IDEALS Digital Preservation Support Policy

Committed to building and maintaining collections for the use of students, faculty, scholars, and the public long into the future, the University of Illinois at Urbana-Champaign assumes an obligation to ensure long-term access to the materials deposited into IDEALS and their intellectual content, but also acknowledges the inherent challenges involved in preserving digital content.

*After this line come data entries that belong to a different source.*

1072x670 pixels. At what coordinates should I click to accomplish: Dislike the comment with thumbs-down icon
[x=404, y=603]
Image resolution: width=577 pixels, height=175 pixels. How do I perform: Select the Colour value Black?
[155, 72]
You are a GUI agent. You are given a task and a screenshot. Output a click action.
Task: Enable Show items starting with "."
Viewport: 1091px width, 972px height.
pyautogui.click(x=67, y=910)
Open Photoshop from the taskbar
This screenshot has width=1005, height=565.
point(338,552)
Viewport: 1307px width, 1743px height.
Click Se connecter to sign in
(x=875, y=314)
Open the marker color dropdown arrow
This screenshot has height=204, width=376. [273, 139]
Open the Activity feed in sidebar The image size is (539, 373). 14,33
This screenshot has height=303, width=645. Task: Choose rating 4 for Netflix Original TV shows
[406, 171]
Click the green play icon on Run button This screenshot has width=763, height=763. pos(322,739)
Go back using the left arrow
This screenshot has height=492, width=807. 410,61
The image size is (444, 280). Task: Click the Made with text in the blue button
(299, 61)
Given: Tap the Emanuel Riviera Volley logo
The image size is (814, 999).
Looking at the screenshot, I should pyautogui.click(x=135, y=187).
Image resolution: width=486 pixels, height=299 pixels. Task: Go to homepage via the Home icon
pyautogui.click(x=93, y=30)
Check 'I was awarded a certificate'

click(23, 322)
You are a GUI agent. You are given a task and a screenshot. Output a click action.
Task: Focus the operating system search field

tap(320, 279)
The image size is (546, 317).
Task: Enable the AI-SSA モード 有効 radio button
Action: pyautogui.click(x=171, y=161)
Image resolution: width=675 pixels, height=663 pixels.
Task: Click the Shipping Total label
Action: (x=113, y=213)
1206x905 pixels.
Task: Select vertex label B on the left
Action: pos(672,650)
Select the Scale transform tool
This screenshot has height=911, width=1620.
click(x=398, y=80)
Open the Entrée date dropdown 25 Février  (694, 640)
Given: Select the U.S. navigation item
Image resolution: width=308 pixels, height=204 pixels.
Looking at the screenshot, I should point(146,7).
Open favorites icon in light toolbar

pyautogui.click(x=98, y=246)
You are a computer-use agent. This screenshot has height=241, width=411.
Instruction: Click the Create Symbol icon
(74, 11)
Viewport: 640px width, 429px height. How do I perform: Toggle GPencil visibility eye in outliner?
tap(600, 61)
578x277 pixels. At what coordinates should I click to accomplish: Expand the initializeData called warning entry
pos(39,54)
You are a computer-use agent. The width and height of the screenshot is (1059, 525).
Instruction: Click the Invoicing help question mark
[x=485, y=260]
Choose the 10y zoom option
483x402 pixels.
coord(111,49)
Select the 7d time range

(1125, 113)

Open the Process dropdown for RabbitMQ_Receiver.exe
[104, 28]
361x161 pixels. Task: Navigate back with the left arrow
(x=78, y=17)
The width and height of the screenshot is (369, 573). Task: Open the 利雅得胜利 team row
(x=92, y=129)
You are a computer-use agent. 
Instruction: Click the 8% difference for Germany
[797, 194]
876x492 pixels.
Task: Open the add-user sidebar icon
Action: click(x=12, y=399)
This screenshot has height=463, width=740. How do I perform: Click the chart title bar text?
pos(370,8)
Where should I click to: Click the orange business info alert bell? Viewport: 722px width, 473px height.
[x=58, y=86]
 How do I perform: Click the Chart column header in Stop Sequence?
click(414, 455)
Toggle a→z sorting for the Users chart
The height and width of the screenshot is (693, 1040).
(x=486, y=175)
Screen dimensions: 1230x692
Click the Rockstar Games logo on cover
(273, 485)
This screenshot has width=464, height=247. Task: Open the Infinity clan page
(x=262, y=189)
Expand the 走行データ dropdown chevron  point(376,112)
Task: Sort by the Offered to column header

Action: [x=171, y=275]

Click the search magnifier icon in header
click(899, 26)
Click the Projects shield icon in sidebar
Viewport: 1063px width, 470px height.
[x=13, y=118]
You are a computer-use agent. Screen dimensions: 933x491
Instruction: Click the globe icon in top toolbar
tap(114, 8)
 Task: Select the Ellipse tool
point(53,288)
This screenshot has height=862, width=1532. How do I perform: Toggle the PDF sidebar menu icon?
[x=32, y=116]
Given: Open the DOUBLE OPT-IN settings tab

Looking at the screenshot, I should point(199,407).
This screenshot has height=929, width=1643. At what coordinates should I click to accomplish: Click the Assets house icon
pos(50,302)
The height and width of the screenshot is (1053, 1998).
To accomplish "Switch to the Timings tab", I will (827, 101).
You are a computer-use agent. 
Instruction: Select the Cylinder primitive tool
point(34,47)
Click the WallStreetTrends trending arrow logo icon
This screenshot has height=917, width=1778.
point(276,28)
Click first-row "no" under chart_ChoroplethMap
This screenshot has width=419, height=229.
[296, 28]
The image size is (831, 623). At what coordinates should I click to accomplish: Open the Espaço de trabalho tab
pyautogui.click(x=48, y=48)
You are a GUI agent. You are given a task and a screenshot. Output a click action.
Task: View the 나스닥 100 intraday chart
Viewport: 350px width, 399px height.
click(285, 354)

To this end, the IDEALS Digital Preservation Support Policy defines the categories of preservation support available and provides specific information about where different file formats fit within these categories. This policy is subject to change as new and emerging technologies impact our ability to preserve deposited content.

Background

Our ability to preserve digital objects deposited in IDEALS is dependent, among other things, on whether the file format used:

  • Is openly documented (more preservable) or proprietary (less preservable);
  • Is supported by a range of software platforms (more preservable) or by only one (less preservable);
  • Is widely adopted (more preservable) or has low use (less preservable);
  • Is lossless data compression (more preservable) or lossy data compression(less preservable); and
  • Contains embedded files or embedded programs/scripts, like macros (less preservable).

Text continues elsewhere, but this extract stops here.